Problem to solve
Exactly as they appear, retype the lines from the one containing "403x303 pixels." through the final line of the data below. Leave pictures out.

Recorded data
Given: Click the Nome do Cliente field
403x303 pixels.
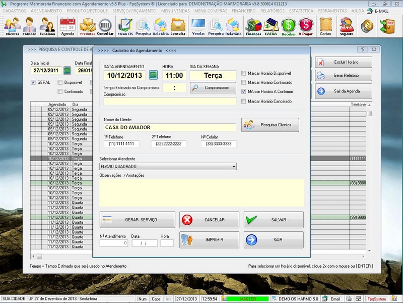Looking at the screenshot, I should point(169,128).
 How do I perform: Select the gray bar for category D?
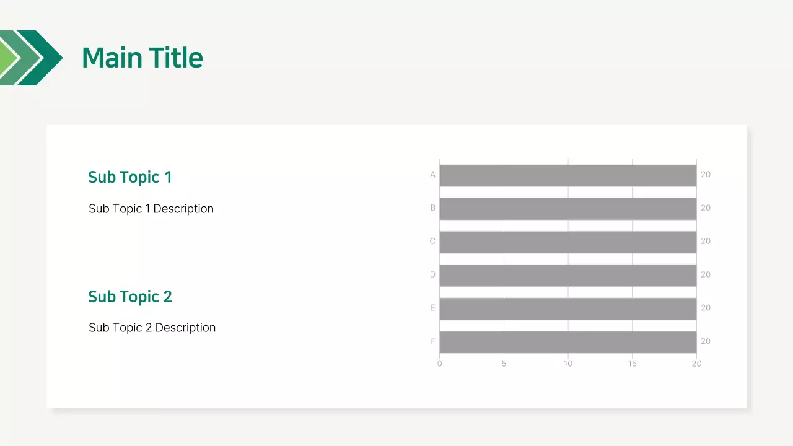[567, 276]
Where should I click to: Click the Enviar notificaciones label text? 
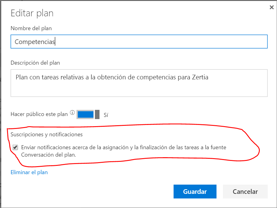pyautogui.click(x=123, y=147)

Worked solution
403x303 pixels.
Looking at the screenshot, I should point(169,128).
 How do I perform: Select the gray bar for category D?
[567, 276]
Where should I click to: Click the Enviar notificaciones label text? 
pyautogui.click(x=123, y=147)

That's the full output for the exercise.